Juan Manuel Molina
Chilpancingo, Gro., La representante del Colectivo Memoria, Verdad y Justicia, Socorro Gil Guzmán, denunció que la Fiscalía General del Estado (FGE) incurre en omisiones para identificar a personas desaparecidas, por lo que señaló que las propias familias han tenido que asumir las labores que le corresponden a la autoridad.


En declaraciones, Gil Guzmán destacó el caso de Luis Alberto Vargas Narciso, desaparecido en 2019 en Ayutla, cuyo cuerpo dijo, permaneció durante años sin ser identificado pese a que fue localizado con su credencial de elector.

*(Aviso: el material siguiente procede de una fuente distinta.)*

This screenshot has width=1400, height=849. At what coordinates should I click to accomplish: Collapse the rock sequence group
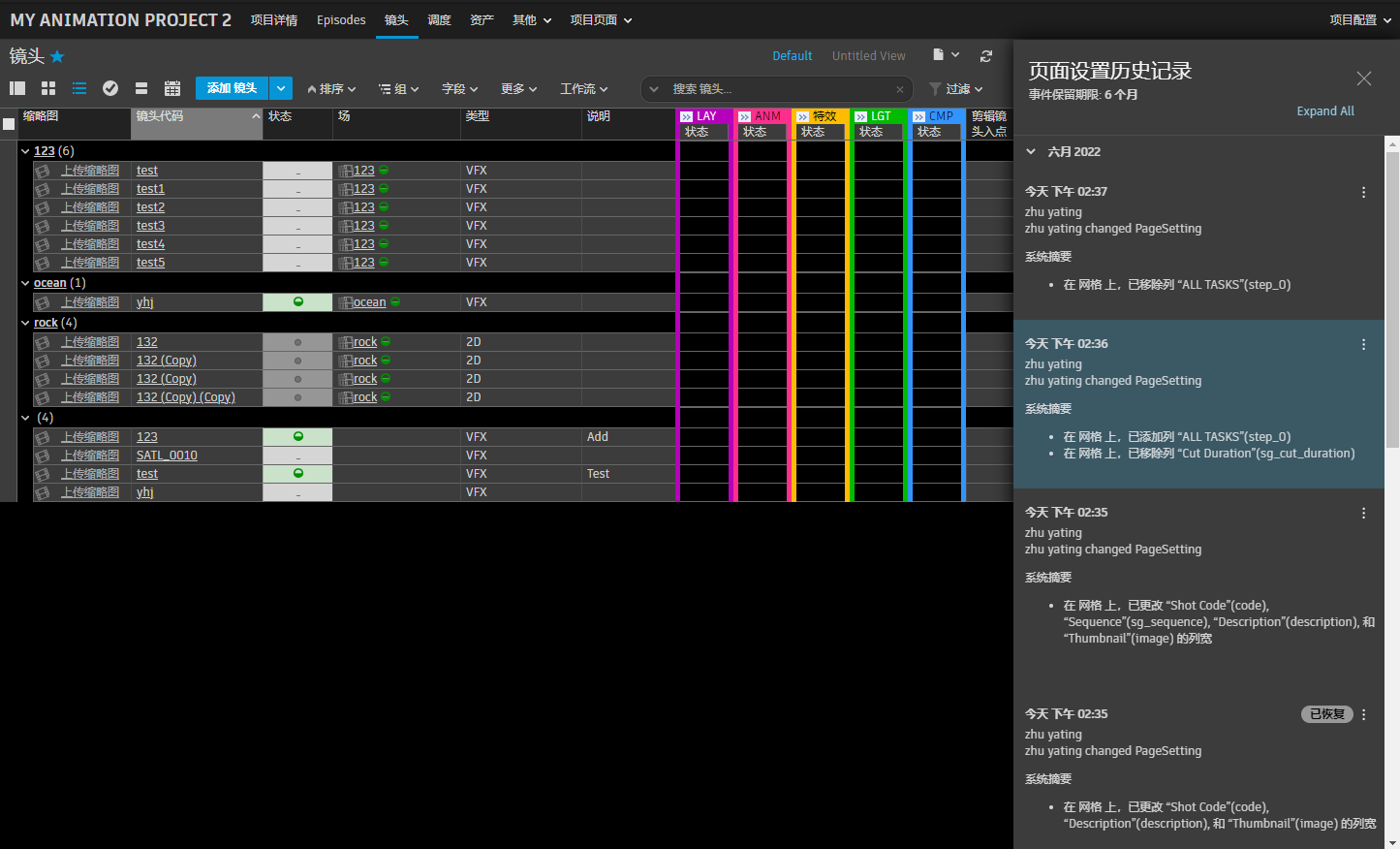pyautogui.click(x=24, y=322)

La activista explicó que desde 2021 el colectivo recibió un listado de personas sin identificar y comenzó a revisar los casos.
Explicó que fue así como encontraron información que permitió ubicar a la familia de Luis Alberto, la cual desconocía que sus restos se encontraban en el Servicio Médico Forense (Semefo).


“Si la fiscalía hiciera su trabajo e identificara a las personas, nos ahorraría mucho trabajo y, sobre todo, mucho dolor”, expresó.
Gil lamentó que la madre de Luis Alberto falleciera sin conocer el paradero de su hijo, ya que durante años mantuvo la esperanza de encontrarlo con vida.


Agregó que incluso ahora aún están pendientes pruebas de confronta genética para confirmar la identidad de los restos.
También criticó el incumplimiento de acuerdos de parte del fiscal general del estado Zipacná Jesús Torres Ojeda.


Asimismo, adelantó que integrantes de la colectiva participarán el próximo 11 de junio en una marcha nacional de madres buscadoras en Ciudad de México, que partirá de la Central de Taxqueña hacia el Estadio Banorte.


Para ello, mencionaron que llevarán a cabo actividades para pedir ayuda de la población para cubrir gastos de traslado.


Aclaró que la movilización no está en contra de la Copa Mundial de Futbol, sino “de la decisión de los gobiernos de priorizar recursos para ese evento mientras, afirmó, se mantienen rezagos en la búsqueda e identificación de personas desaparecidas”.


Denunció que las jornadas de búsqueda fueron suspendidas y reprogramadas hasta mediados de julio por parte de la Fiscalía General de la República (FGR), lo que, dijo, retrasa aún más los procesos para encontrar a sus familiares.